─── RECORDS FOR THIS EXERCISE

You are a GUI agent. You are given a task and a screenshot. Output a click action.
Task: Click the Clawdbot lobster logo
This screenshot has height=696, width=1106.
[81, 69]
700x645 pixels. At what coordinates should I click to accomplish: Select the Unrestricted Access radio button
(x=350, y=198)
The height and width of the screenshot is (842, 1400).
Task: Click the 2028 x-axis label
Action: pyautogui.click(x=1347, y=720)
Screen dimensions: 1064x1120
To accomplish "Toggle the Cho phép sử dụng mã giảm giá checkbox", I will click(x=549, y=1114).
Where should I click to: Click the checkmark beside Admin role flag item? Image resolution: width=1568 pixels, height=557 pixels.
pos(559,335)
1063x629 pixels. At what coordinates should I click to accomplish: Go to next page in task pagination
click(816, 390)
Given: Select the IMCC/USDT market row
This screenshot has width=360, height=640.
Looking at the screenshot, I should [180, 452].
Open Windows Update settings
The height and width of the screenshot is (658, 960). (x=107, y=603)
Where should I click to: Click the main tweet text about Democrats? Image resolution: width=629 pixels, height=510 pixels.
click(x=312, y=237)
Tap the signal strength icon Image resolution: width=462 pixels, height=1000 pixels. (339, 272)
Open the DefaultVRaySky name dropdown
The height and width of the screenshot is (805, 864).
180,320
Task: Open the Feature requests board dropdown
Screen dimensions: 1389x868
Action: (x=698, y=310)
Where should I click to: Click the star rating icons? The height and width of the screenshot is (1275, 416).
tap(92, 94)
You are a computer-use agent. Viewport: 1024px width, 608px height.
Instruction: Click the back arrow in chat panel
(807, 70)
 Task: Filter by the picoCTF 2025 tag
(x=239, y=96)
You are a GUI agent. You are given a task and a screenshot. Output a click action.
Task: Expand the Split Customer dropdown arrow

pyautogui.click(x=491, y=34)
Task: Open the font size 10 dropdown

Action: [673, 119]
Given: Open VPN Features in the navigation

──────

## CHALLENGE:
Scale the lines starting at the one containing "Task: Filter by the picoCTF 2025 tag" and ending with the last line above. Write them out again, requests included, with each click coordinate in the answers multiplied by 1.8 and rounded to a whole number, halves rounded up.

## SOLUTION TO THIS TASK:
 Task: Filter by the picoCTF 2025 tag
(x=430, y=173)
You are a GUI agent. You are given a task and a screenshot. Output a click action.
Task: Expand the Split Customer dropdown arrow

pyautogui.click(x=884, y=61)
Task: Open the font size 10 dropdown

Action: [1211, 214]
Given: Open VPN Features in the navigation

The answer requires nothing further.